Importantly, these UnsafeBufferPointer use cases are hidden deep within the internal implementation details of high-performance data structure implementations (or other safe constructs); I do not expect they will ever need to rise to the level of their public API surface.

I do expect spans to entirely replace our current misuse of Unsafe*[Buffer]Pointer in public APIs such as Sequence.withUnsafeContiguousStorageIfAvailable or Array.init(unsafeUninitializedCapacity:initializingWith:).

5 Likes

Mmm, I'm curious about your thinking particularly on the latter. Earlier you said the key invariant of Span types is that their memory is always fully initialized, but of course the purpose of Array(unsafeUninitializedCapacity:initializingWith:) is to get you to that point from uninitialized memory.

2 Likes

I still think this API should require AnyBitPattern and not just BitwiseCopyable.

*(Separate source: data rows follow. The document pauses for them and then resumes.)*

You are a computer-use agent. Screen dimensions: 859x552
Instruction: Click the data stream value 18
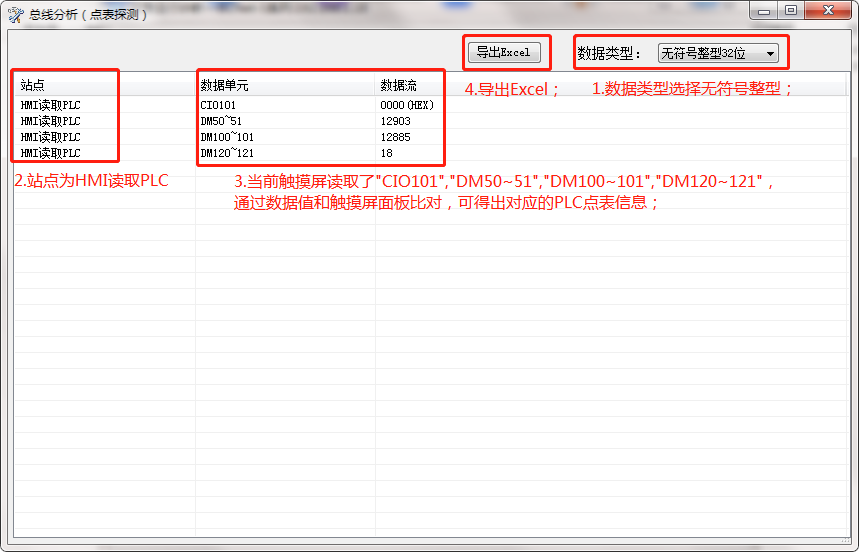[x=386, y=153]
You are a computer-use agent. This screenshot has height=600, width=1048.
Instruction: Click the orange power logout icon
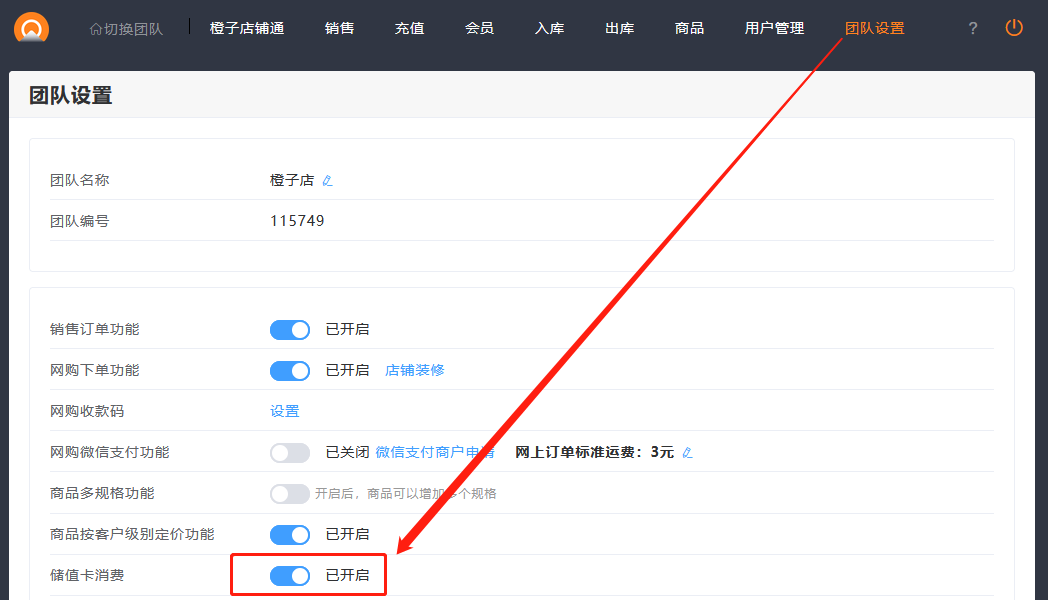tap(1014, 28)
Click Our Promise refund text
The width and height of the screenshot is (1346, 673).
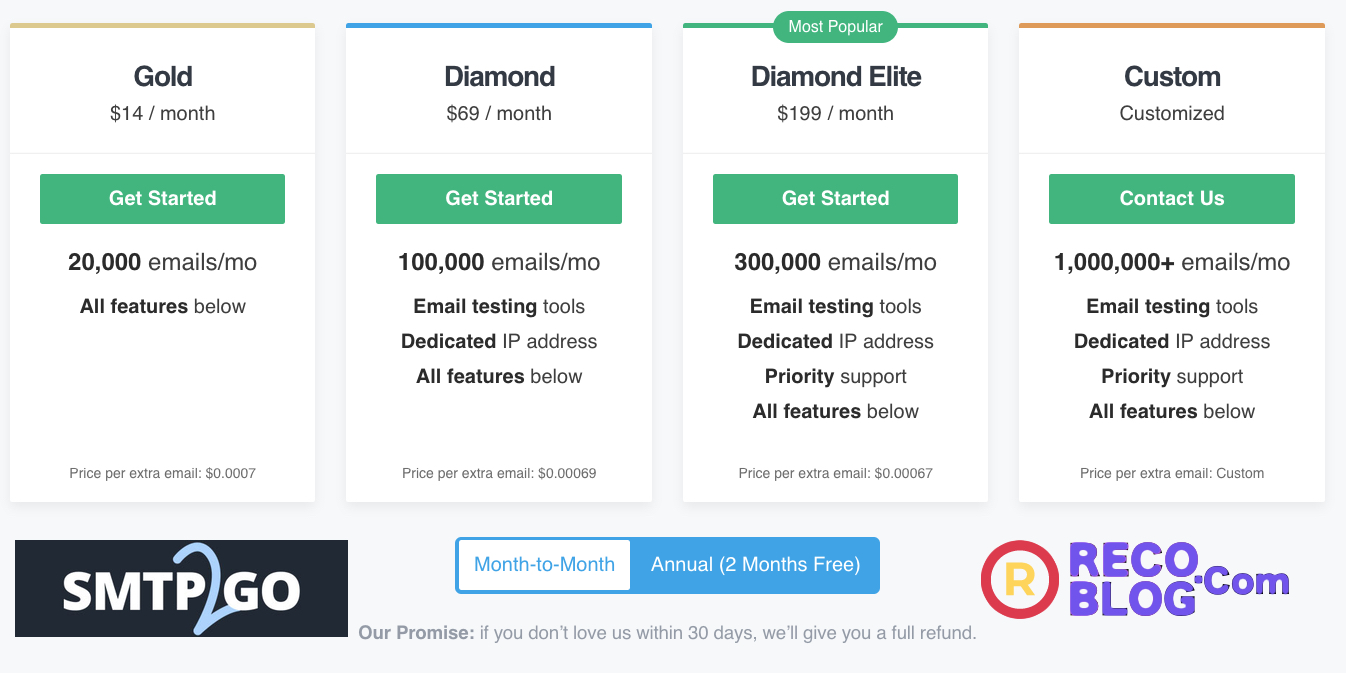667,633

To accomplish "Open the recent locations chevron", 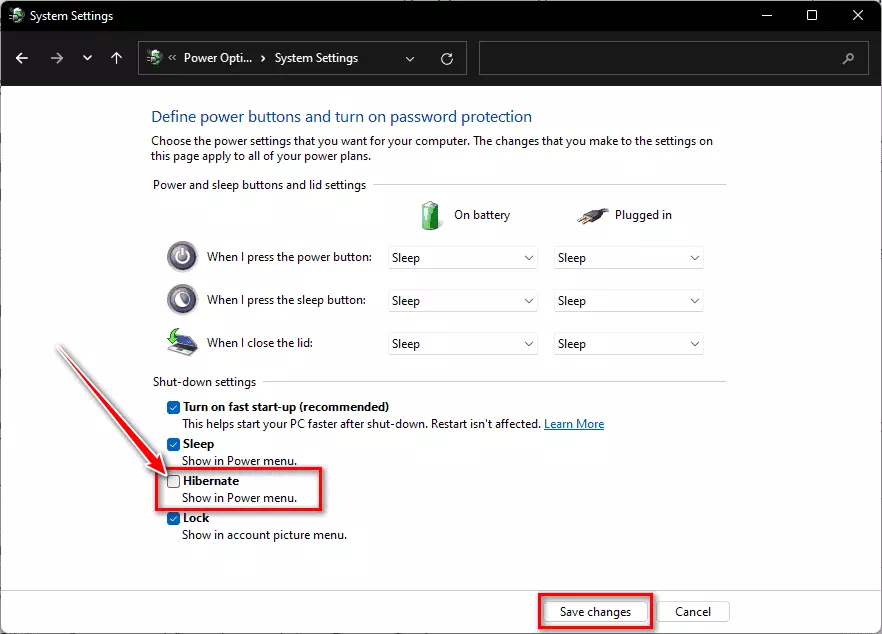I will pyautogui.click(x=87, y=58).
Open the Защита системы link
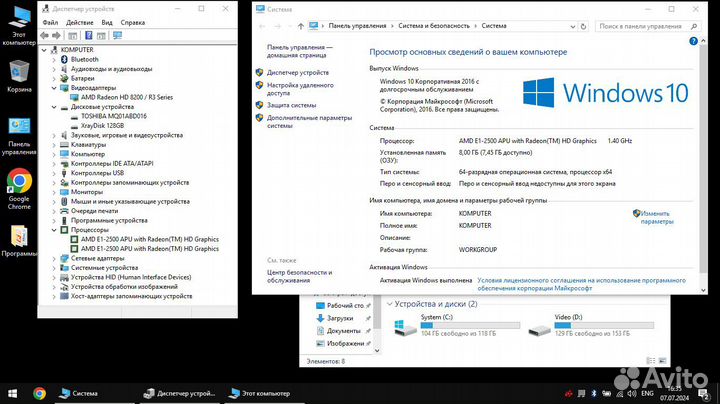This screenshot has height=404, width=720. 292,104
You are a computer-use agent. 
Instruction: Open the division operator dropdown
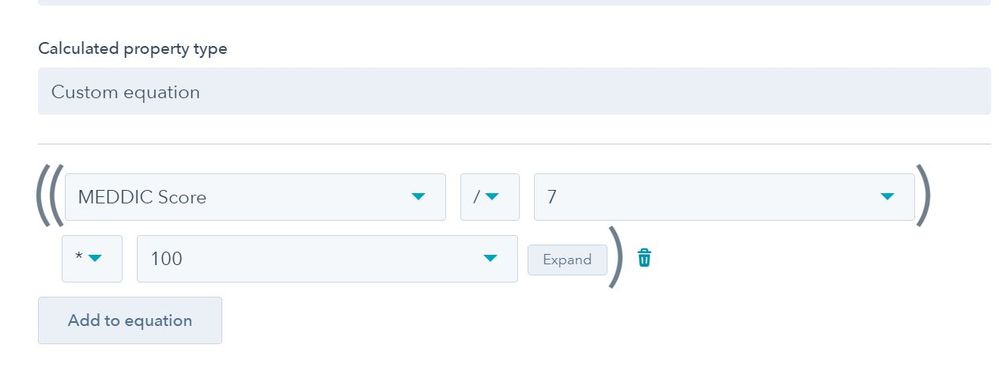(490, 197)
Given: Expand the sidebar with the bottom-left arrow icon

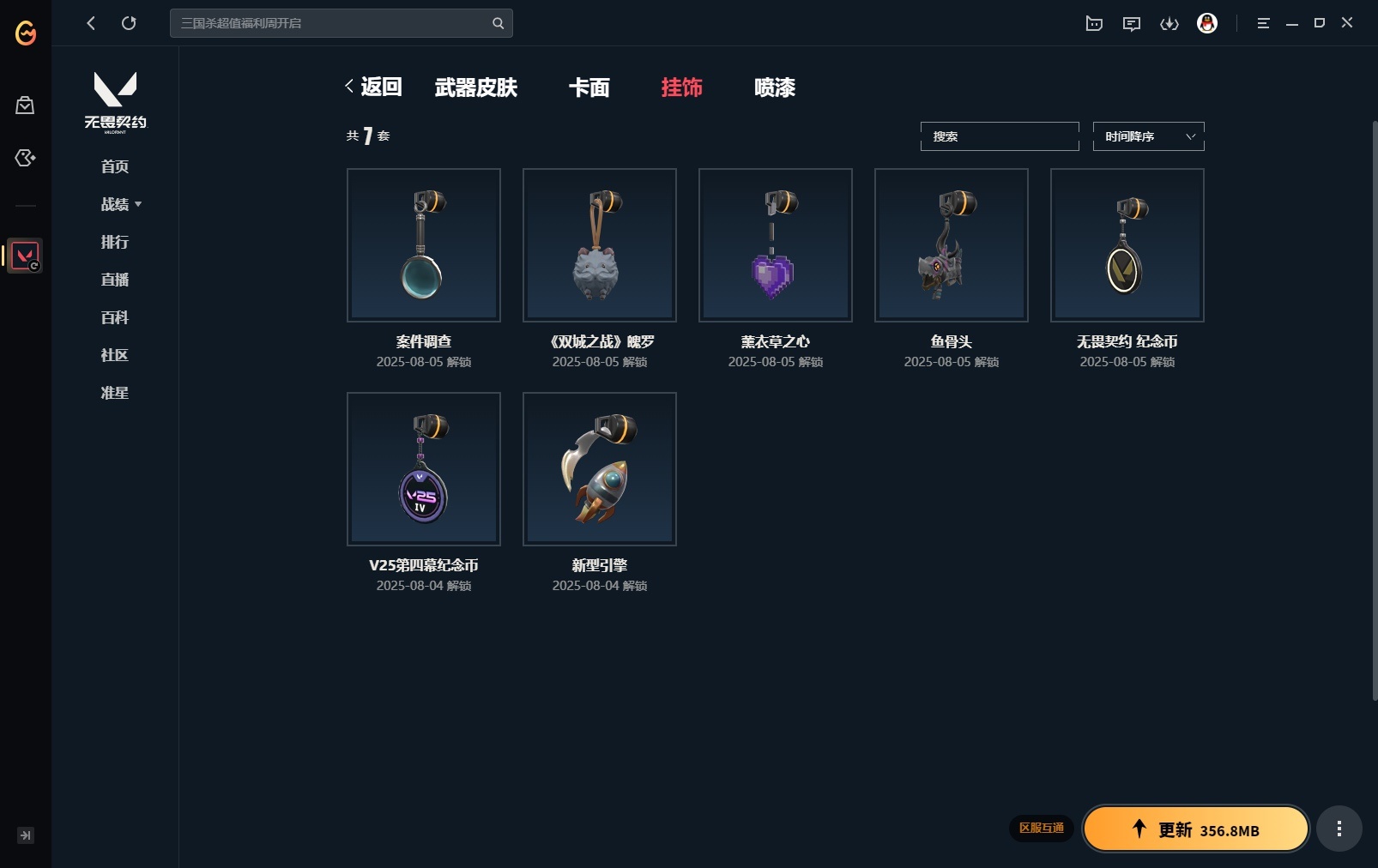Looking at the screenshot, I should 26,835.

Bool is BitwiseCopyable, but creating one from 0x02..<0xFF is instant UB and that's a bit too unsafe even for an unsafeView.

The same could be said about any BitwiseCopyable type that maintains invariants.

Yes, but most other BitwiseCopyable types with invariants only have UB when you perform certain operations on them after the invariants are broken, in the case of Bool (or any other enum) merely existing in an invalid state is UB.

That would imply this API could never be used with a struct that contained a Bool stored property. I don’t think that’s tenable.

That's not enitely true, you would just have to make sure the bytes corresponding to the Bool were valid first. Also, you can already hit this UB by rebinding the buffer from withUnsafe{Mutable}Bytes(of:_:) or with unsafeBitCast(_:to:). This is already something you should not be doing.

Good point. It's not worth introducing an UninitializedSpan type just to handle some implementation details that very few people will encounter. I'm mainly concerned with types that appear in public API.

1 Like

I would appreciate @Andrew_Trick’s input on whether the existence of memory bound to Bool having a value other than 0x0 or 0x1 is undefined behavior. If that’s true, is Bool the only type with this very restrictive property? Or would the existence of a byte bound to String.UTF8View.Element with its high bit set also immediately invoke nasal demons?

I don’t think it would ever be practical to say that code must introspect an opaque byte buffer for all of the bytes a Bool (or any other “special” type) might be constructed from at the risk of invoking UB. The behavior of trying to initialize a Bool from an arbitrary byte should be well defined.